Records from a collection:
________________________________________

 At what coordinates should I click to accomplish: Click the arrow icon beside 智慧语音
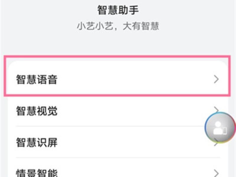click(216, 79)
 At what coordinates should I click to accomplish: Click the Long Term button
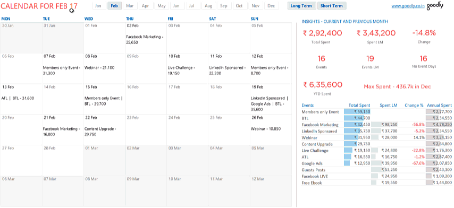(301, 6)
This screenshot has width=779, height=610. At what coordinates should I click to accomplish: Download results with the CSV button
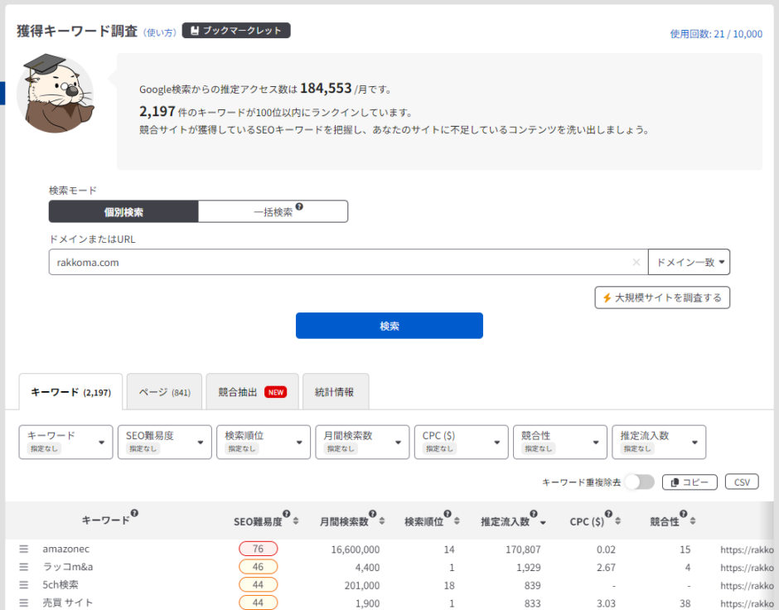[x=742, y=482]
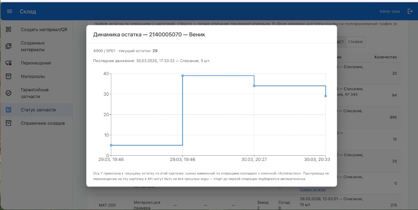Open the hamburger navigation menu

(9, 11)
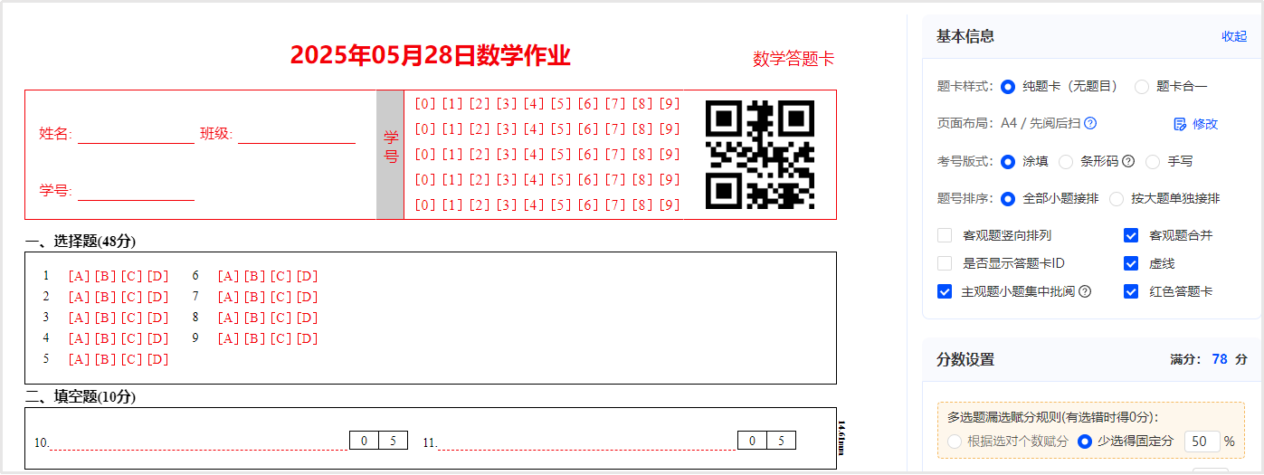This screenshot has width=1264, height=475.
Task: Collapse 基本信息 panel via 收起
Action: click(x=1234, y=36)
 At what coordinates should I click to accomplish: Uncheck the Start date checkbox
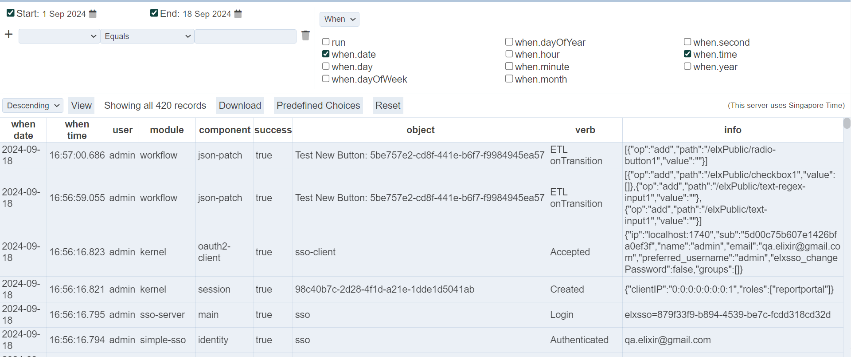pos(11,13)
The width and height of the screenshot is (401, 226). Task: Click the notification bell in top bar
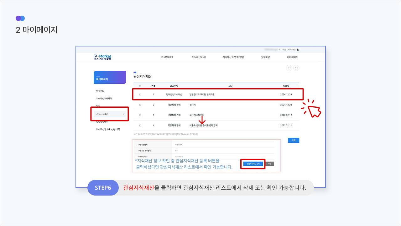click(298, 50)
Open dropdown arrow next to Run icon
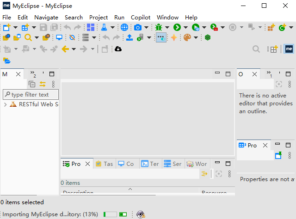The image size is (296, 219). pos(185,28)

________________________________________

#### EXERCISE AIM:
Apart from its pictures, the data is to be repeated exactly.

#### ANSWER:
 At what coordinates should I click to accomplish: Click the arrow icon beside 智慧语音
click(216, 79)
 At what coordinates should I click to accomplish: Click the Long Term button
(301, 6)
This screenshot has width=779, height=610. At what coordinates should I click to accomplish: Download results with the CSV button
[x=742, y=482]
Open the hamburger navigation menu

(9, 11)
This screenshot has width=1264, height=475.
Task: Collapse 基本信息 panel via 收起
Action: click(x=1234, y=36)
 At what coordinates should I click to accomplish: Uncheck the Start date checkbox
pos(11,13)
The width and height of the screenshot is (401, 226). Task: Click the notification bell in top bar
click(298, 50)
Open dropdown arrow next to Run icon
The image size is (296, 219). pos(185,28)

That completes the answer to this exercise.